Offshore banking

Globalization lays the groundwork for international entrepreneurship, advanced wealth management and asset protection. Offshore jurisdictions are financial centres with a prominent position for international transactions. Offshore financial centres can be the host state of a financial institution or used to register an international business corporation with international statue. The global financial system facilitates international payments in conjunction with several correspondent banks. As such, offshore banking is a going concern.

The scope and nature of the offshore industry allows for enhanced privacy. Therefore, financial institutions are unable to screen the legitimacy of all transactions. The result is that bank customers are often requested to provide supportive evidence of transactions, and information on their counterparts. Suspicious Activities Reports and Currency Transaction Reports are forwarded by financial institutions to the domestic Financial Intelligence Unit. Information can be share with law enforcement who decides on further action.

Offshore banking allows for financial privacy in a favourable jurisdiction for asset and wealth management. The upside of such enhanced privacy contains side effects as well. Financial institutions and jurisdictions that fail to comply with local regulation and international standards can be penalized. The international community sanctions unwilling individuals, nations and corporations and in its wake enablers like financial institutions. The objective of these sanctions is to trigger a response from the public to isolate and condemn rogue actors, where participants risk being dragged into identical regulatory sanctions.

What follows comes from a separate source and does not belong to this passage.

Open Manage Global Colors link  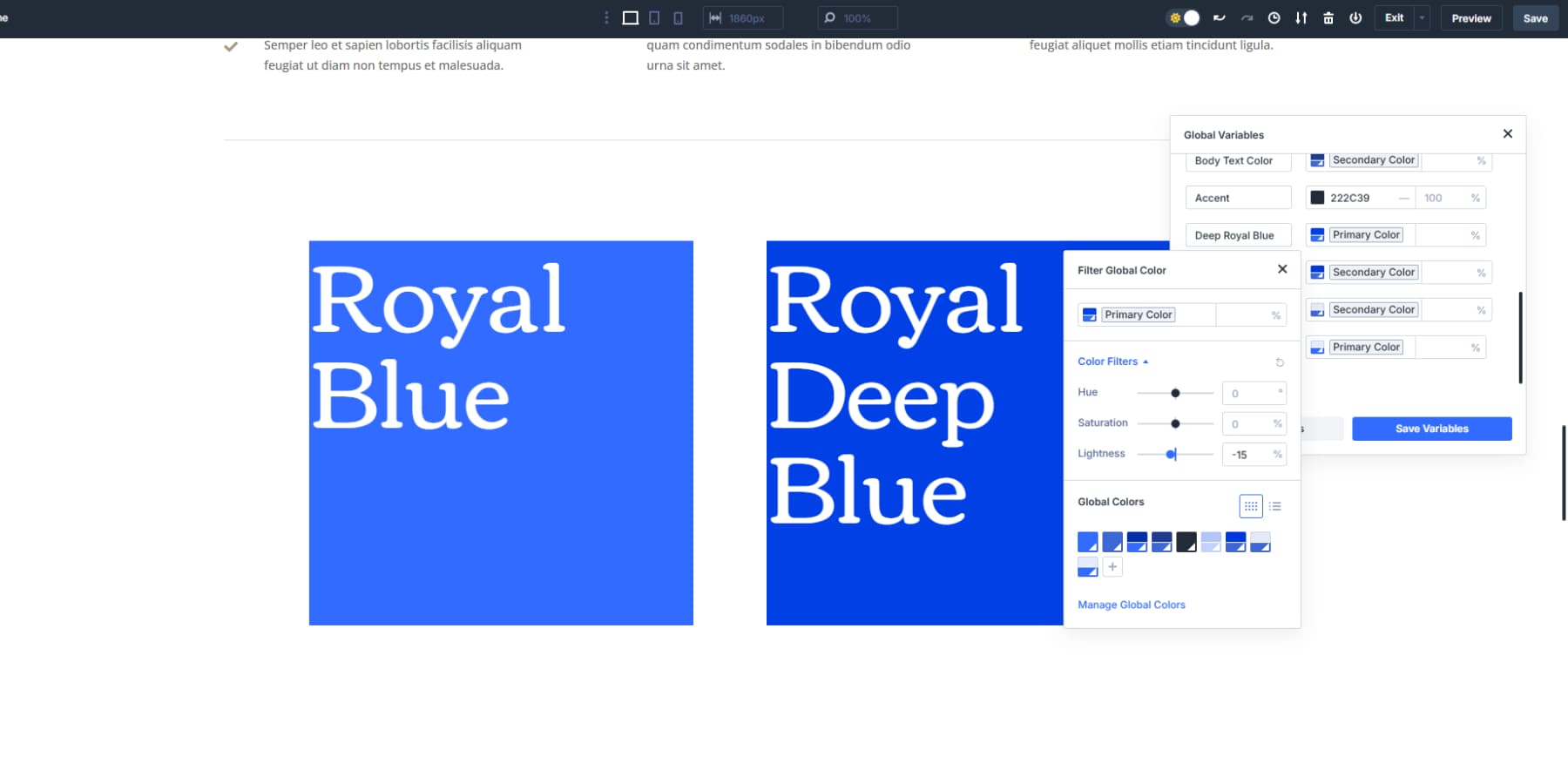click(1131, 604)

The choice for an offshore jurisdiction to incorporate, manage wealth, and utilize banking facilities deserves attention. Over the years, offshore banking gained territory as a conduit for obscure activities. Legitimate customers often pay the price for forced intervention and regulatory action. Therefore, it is recommended for stakeholders to estimate risk and consider the banks’ profitability and capital position, the availability and functioning of a domestic deposit guarantee scheme, and the general risk profile of the bank.